Однако известный исследователь древнерусской литературы и культуры Д. С. Лихачев высказывает противоположную точку зрения:
«Вс. Миллер считает, что родину Ильи следует искать скорее в древних черниговских Моровске и Карачеве, названия которых были якобы переделаны в былинах в Муром и село Карачарово. Однако Карачарово, упоминаемое в былинах, — это реально существующее и до наших дней село близ Мурома. Видеть родину Ильи в Карачарове и назвать его Муромцем вполне естественно, тогда как объединить два различных местечка, как Моровск и Карачев, и признавать в обоих родину Ильи просто невозможно. Что же касается «значительного крюка», который пришлось делать Илье по пути из Мурома в Киев, чтобы заехать в Чернигов, то здесь не более чем недоразумение. Чернигов находился как раз на обычном пути из Мурома в Киев: так обычно ездили в XI и XII веках. К тому же Муромо-Рязанская земля в древнейшую пору входила в состав Черниговского княжества, поэтому путь Ильи из Мурома в Киев через стольный город Черниговского княжества был вполне естествен. Моровийск же, или Моравск, находился на половине пути между Черниговом и Киевом, и ехать из него в Киев через Чернигов было невозможно».

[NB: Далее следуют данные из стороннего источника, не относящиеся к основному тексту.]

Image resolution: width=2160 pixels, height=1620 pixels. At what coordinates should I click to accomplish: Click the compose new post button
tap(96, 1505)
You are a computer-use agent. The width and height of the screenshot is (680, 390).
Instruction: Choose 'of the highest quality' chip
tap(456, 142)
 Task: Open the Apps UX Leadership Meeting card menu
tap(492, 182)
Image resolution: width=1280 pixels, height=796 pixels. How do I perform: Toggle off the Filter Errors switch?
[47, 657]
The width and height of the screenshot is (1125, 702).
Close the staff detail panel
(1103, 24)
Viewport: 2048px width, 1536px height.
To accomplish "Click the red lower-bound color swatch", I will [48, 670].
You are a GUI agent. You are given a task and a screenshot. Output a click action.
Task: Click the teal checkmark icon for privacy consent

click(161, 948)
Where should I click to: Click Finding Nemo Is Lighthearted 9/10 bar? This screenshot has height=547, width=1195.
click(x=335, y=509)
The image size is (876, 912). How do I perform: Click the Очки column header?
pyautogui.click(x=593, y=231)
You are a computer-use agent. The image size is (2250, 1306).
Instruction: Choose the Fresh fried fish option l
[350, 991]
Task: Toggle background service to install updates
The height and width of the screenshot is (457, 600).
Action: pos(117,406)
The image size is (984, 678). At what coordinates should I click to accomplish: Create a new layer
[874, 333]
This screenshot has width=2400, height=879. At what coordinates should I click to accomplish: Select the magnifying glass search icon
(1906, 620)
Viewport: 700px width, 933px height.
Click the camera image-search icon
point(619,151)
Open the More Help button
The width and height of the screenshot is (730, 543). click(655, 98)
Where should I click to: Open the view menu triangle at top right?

Отметим, что былинный эпос о путешествии муромского богатыря в стольный град Киев подобен рассказу о поездке в Киев ростовского богатыря Алеши Поповича.
Кроме того, как отмечает исследовательница А. Астахова, «рядом с указанной формой Муравленин, Муровец и т. п. в древнейших записях имеется и форма Муромец. …в известном «Сказании о киевских богатырях, как ходили во Царьград…» в списке начала XVII века, а также в ряде пересказов XVIII века былины о первой поездке употреблена форма Муромец».
Муром известен именно потому, что считается малой родиной легендарного богатыря. В городе — множество достопримечательностей, посвященных Илье Муромцу и его подвигам. Среди этих достопримечательностей есть как старинные памятники, так и современные, например, Былинный камень скульптора С. Н. Николаева, Церковь Ильи Муромца, памятник Илье Муромцу скульптора В. М. Клыкова. Почему же по прошествии стольких веков народ продолжает хранить память о древнем богатыре, ставить ему новые памятники? Потому что образ Муромца, отразивший представления русского народа об идеальном человеке, стал основой его — народа — социокультурной идентичности.
Именно в России сказания о Муромце и других былинных героях не только сохранились, но обретали новую жизнь в народном творчестве и произведениях классического искусства. История Древней Руси всегда была источником вдохновения для российских поэтов, художников, композиторов. Было создано великое множество шедевров живописи, литературы, музыки, киноискусства, прославляющих и сохраняющих в народной памяти героическую эпоху Киевской Руси. Богатырская тема занимает одно из важнейших мест в сказках Пушкина, в музыке Глинки, Римского-Корсакова, Бородина и Мусоргского, в картинах Васнецова и др.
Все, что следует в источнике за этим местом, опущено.